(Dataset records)
*** Begin section ***
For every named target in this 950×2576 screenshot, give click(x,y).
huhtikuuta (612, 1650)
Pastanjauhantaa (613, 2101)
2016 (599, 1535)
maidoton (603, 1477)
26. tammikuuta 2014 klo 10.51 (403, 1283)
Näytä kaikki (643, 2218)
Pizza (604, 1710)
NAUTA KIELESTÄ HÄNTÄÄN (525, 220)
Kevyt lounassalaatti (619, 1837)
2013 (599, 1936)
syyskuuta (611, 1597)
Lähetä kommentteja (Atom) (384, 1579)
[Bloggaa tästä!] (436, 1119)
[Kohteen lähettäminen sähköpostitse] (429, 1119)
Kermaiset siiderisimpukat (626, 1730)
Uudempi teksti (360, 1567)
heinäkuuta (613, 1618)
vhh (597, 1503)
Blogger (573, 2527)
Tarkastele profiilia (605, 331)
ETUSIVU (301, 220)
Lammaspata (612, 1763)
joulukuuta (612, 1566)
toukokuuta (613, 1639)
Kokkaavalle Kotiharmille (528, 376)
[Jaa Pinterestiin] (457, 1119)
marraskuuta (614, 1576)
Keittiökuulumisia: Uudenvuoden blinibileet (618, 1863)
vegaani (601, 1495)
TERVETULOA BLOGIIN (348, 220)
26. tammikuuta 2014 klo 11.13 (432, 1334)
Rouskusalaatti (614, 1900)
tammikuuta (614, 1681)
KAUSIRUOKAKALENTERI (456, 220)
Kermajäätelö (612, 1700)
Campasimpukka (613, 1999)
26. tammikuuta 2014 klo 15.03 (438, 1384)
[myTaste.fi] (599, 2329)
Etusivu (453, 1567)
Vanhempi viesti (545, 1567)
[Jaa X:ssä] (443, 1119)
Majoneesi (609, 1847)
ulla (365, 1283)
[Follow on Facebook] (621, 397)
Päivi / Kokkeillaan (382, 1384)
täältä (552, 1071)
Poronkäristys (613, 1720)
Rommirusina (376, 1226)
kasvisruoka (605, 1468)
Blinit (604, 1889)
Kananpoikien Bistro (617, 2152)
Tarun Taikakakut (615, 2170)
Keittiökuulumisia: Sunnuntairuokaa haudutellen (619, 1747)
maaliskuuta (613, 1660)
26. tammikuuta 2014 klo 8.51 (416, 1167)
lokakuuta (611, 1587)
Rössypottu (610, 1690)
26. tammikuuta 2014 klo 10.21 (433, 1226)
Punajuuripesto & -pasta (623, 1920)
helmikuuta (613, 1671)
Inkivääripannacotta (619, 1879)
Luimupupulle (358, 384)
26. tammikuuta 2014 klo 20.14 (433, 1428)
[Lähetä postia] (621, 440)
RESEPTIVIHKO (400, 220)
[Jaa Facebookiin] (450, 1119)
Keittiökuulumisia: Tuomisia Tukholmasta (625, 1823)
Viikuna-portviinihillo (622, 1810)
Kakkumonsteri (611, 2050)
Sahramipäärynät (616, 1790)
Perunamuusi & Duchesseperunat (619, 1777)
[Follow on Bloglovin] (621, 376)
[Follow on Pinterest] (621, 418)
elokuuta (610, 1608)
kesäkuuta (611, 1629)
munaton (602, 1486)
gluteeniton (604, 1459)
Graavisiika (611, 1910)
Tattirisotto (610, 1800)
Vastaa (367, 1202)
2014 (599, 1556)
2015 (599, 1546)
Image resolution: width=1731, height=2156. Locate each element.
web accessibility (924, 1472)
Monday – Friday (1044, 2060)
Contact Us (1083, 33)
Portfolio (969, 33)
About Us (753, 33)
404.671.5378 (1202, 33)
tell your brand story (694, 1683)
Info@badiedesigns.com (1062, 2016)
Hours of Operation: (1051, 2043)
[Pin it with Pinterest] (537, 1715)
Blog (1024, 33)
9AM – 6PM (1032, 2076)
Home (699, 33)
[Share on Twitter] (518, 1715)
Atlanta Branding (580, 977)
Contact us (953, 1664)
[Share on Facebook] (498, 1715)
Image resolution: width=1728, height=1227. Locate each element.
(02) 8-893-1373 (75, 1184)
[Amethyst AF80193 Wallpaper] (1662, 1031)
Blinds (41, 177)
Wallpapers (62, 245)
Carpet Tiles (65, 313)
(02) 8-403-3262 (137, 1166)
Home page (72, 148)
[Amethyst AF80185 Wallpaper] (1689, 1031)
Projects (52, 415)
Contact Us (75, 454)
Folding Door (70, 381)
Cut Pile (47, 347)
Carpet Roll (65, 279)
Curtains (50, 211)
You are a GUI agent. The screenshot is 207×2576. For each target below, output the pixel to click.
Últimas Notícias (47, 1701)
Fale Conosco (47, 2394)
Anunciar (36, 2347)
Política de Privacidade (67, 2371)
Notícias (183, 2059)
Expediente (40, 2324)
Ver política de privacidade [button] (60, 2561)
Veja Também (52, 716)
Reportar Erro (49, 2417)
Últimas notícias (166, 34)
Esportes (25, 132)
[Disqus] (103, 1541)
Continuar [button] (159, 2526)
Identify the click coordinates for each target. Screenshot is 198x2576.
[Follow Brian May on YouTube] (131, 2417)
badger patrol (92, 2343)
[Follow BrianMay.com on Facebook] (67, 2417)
*** End section ***
- Work instructions -
Without changing a word, print all of the entries above.

- Result of this exercise -
For every named target in this 950×2576 screenshot, give click(x,y).
huhtikuuta (612, 1650)
Pastanjauhantaa (613, 2101)
2016 (599, 1535)
maidoton (603, 1477)
26. tammikuuta 2014 klo 10.51 (403, 1283)
Näytä kaikki (643, 2218)
Pizza (604, 1710)
NAUTA KIELESTÄ HÄNTÄÄN (525, 220)
Kevyt lounassalaatti (619, 1837)
2013 (599, 1936)
syyskuuta (611, 1597)
Lähetä kommentteja (Atom) (384, 1579)
[Bloggaa tästä!] (436, 1119)
[Kohteen lähettäminen sähköpostitse] (429, 1119)
Kermaiset siiderisimpukat (626, 1730)
Uudempi teksti (360, 1567)
heinäkuuta (613, 1618)
vhh (597, 1503)
Blogger (573, 2527)
Tarkastele profiilia (605, 331)
ETUSIVU (301, 220)
Lammaspata (612, 1763)
joulukuuta (612, 1566)
toukokuuta (613, 1639)
Kokkaavalle Kotiharmille (528, 376)
[Jaa Pinterestiin] (457, 1119)
marraskuuta (614, 1576)
Keittiökuulumisia: Uudenvuoden blinibileet (618, 1863)
vegaani (601, 1495)
TERVETULOA BLOGIIN (348, 220)
26. tammikuuta 2014 klo 11.13 (432, 1334)
Rouskusalaatti (614, 1900)
tammikuuta (614, 1681)
KAUSIRUOKAKALENTERI (456, 220)
Kermajäätelö (612, 1700)
Campasimpukka (613, 1999)
26. tammikuuta 2014 klo 15.03 (438, 1384)
[myTaste.fi] (599, 2329)
Etusivu (453, 1567)
Vanhempi viesti (545, 1567)
[Jaa X:ssä] (443, 1119)
Majoneesi (609, 1847)
ulla (365, 1283)
[Follow on Facebook] (621, 397)
Päivi / Kokkeillaan (382, 1384)
täältä (552, 1071)
Poronkäristys (613, 1720)
Rommirusina (376, 1226)
kasvisruoka (605, 1468)
Blinit (604, 1889)
Kananpoikien Bistro (617, 2152)
Tarun Taikakakut (615, 2170)
Keittiökuulumisia: Sunnuntairuokaa haudutellen (619, 1747)
maaliskuuta (613, 1660)
26. tammikuuta 2014 klo 8.51 (416, 1167)
lokakuuta (611, 1587)
Rössypottu (610, 1690)
26. tammikuuta 2014 klo 10.21 (433, 1226)
Punajuuripesto & -pasta (623, 1920)
helmikuuta (613, 1671)
Inkivääripannacotta (619, 1879)
Luimupupulle (358, 384)
26. tammikuuta 2014 klo 20.14 (433, 1428)
[Lähetä postia] (621, 440)
RESEPTIVIHKO (400, 220)
[Jaa Facebookiin] (450, 1119)
Keittiökuulumisia: Tuomisia Tukholmasta (625, 1823)
Viikuna-portviinihillo (622, 1810)
Kakkumonsteri (611, 2050)
Sahramipäärynät (616, 1790)
Perunamuusi & Duchesseperunat (619, 1777)
[Follow on Bloglovin] (621, 376)
[Follow on Pinterest] (621, 418)
elokuuta (610, 1608)
kesäkuuta (611, 1629)
munaton (602, 1486)
gluteeniton (604, 1459)
Graavisiika (611, 1910)
Tattirisotto (610, 1800)
Vastaa (367, 1202)
2014 (599, 1556)
2015 (599, 1546)
Image resolution: width=1731, height=2156. Locate each element.
web accessibility (924, 1472)
Monday – Friday (1044, 2060)
Contact Us (1083, 33)
Portfolio (969, 33)
About Us (753, 33)
404.671.5378 (1202, 33)
tell your brand story (694, 1683)
Info@badiedesigns.com (1062, 2016)
Hours of Operation: (1051, 2043)
[Pin it with Pinterest] (537, 1715)
Blog (1024, 33)
9AM – 6PM (1032, 2076)
Home (699, 33)
[Share on Twitter] (518, 1715)
Atlanta Branding (580, 977)
Contact us (953, 1664)
[Share on Facebook] (498, 1715)
Image resolution: width=1728, height=1227. Locate each element.
(02) 8-893-1373 (75, 1184)
[Amethyst AF80193 Wallpaper] (1662, 1031)
Blinds (41, 177)
Wallpapers (62, 245)
Carpet Tiles (65, 313)
(02) 8-403-3262 (137, 1166)
Home page (72, 148)
[Amethyst AF80185 Wallpaper] (1689, 1031)
Projects (52, 415)
Contact Us (75, 454)
Folding Door (70, 381)
Cut Pile (47, 347)
Carpet Roll (65, 279)
Curtains (50, 211)
You are a GUI agent. The screenshot is 207×2576. For each target below, output the pixel to click.
Últimas Notícias (47, 1701)
Fale Conosco (47, 2394)
Anunciar (36, 2347)
Política de Privacidade (67, 2371)
Notícias (183, 2059)
Expediente (40, 2324)
Ver política de privacidade [button] (60, 2561)
Veja Também (52, 716)
Reportar Erro (49, 2417)
Últimas notícias (166, 34)
Esportes (25, 132)
[Disqus] (103, 1541)
Continuar [button] (159, 2526)
Identify the click coordinates for each target. Screenshot is 198x2576.
[Follow Brian May on YouTube] (131, 2417)
badger patrol (92, 2343)
[Follow BrianMay.com on Facebook] (67, 2417)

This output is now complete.